__What you need to do__. Look through the records below for the line with "Click the Feature-based folder icon". Return that line and each one after it up to and including the line with "The height and", exactly.

__Study material__.
::::::
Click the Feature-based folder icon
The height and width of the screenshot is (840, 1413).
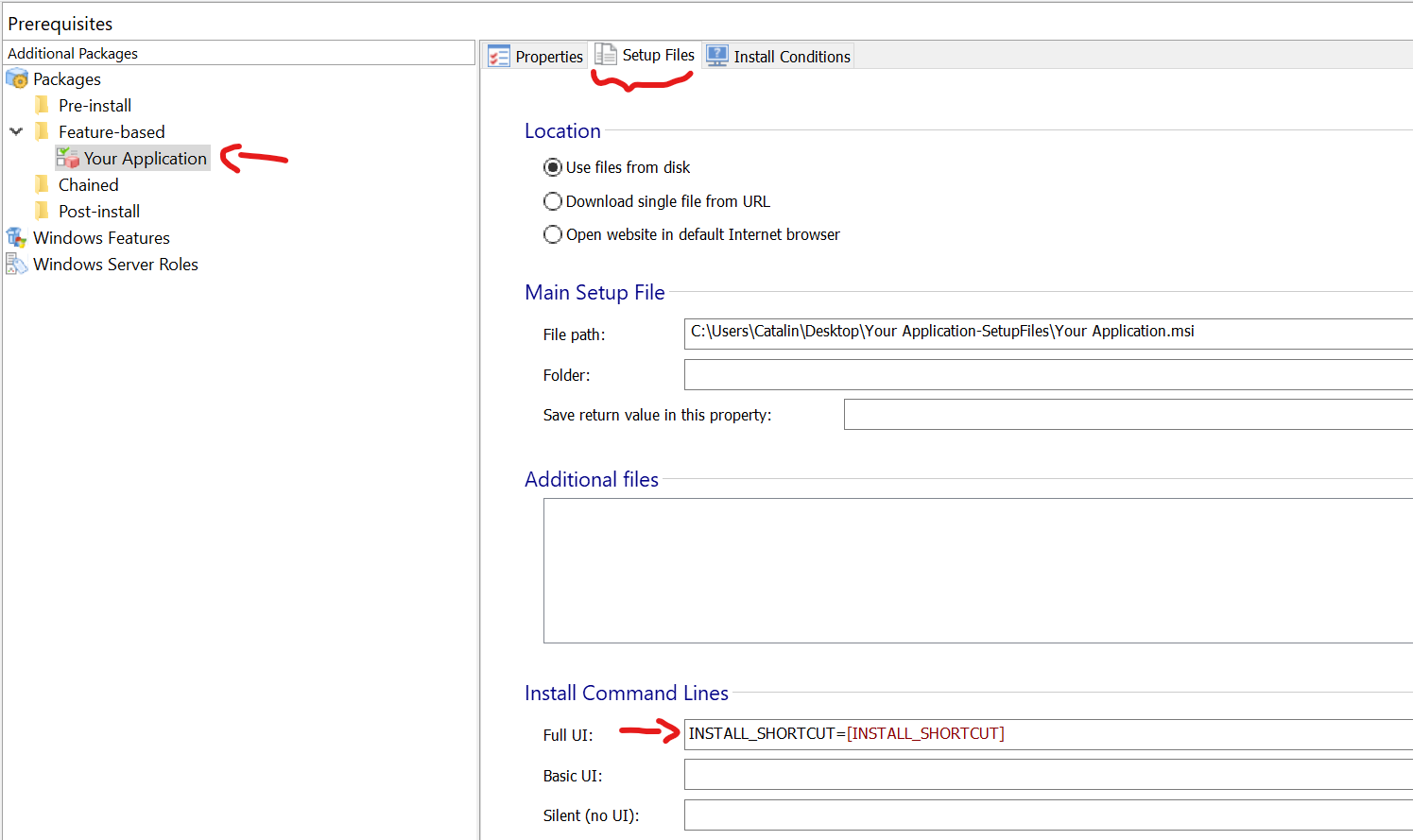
::::::
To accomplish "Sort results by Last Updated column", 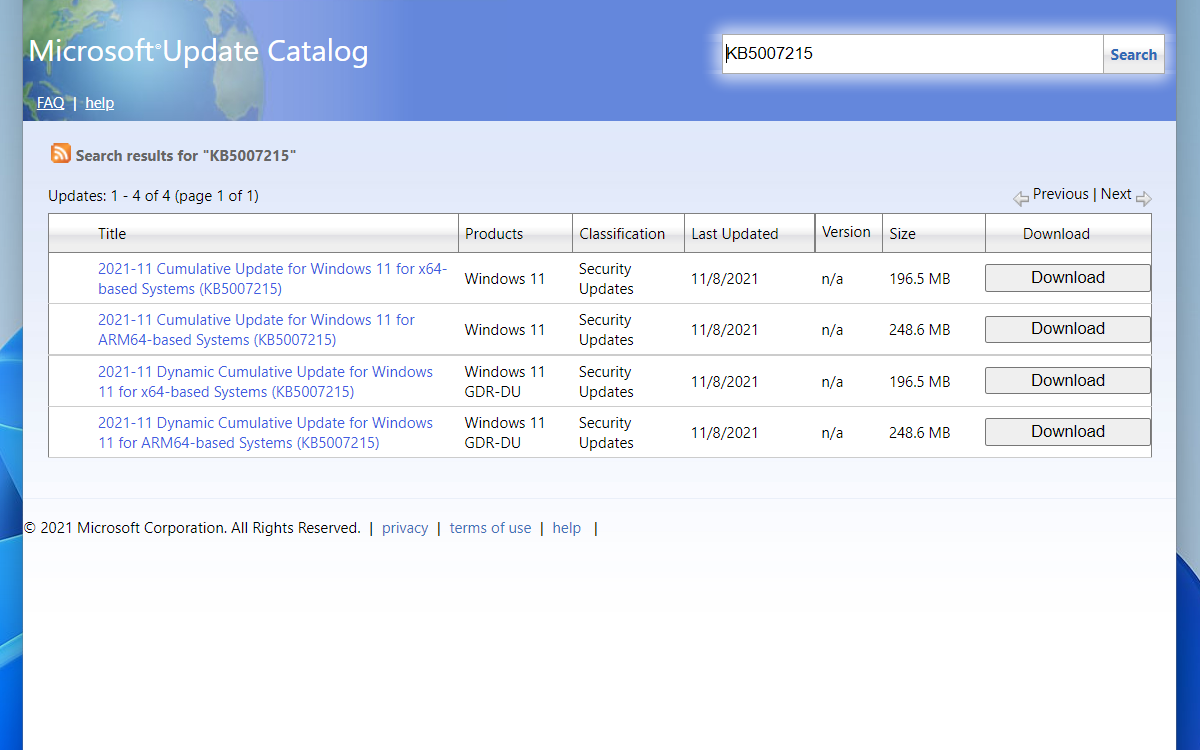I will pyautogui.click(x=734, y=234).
::::::
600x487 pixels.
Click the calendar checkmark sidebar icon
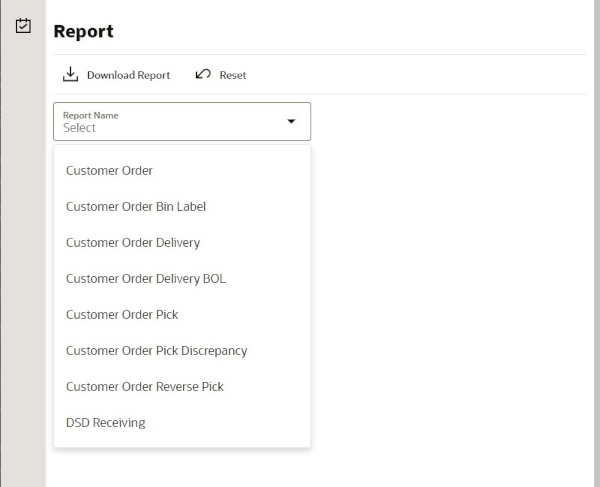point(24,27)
::::::
__Task response__.
Click the Feature-based folder icon
The height and width of the screenshot is (840, 1413).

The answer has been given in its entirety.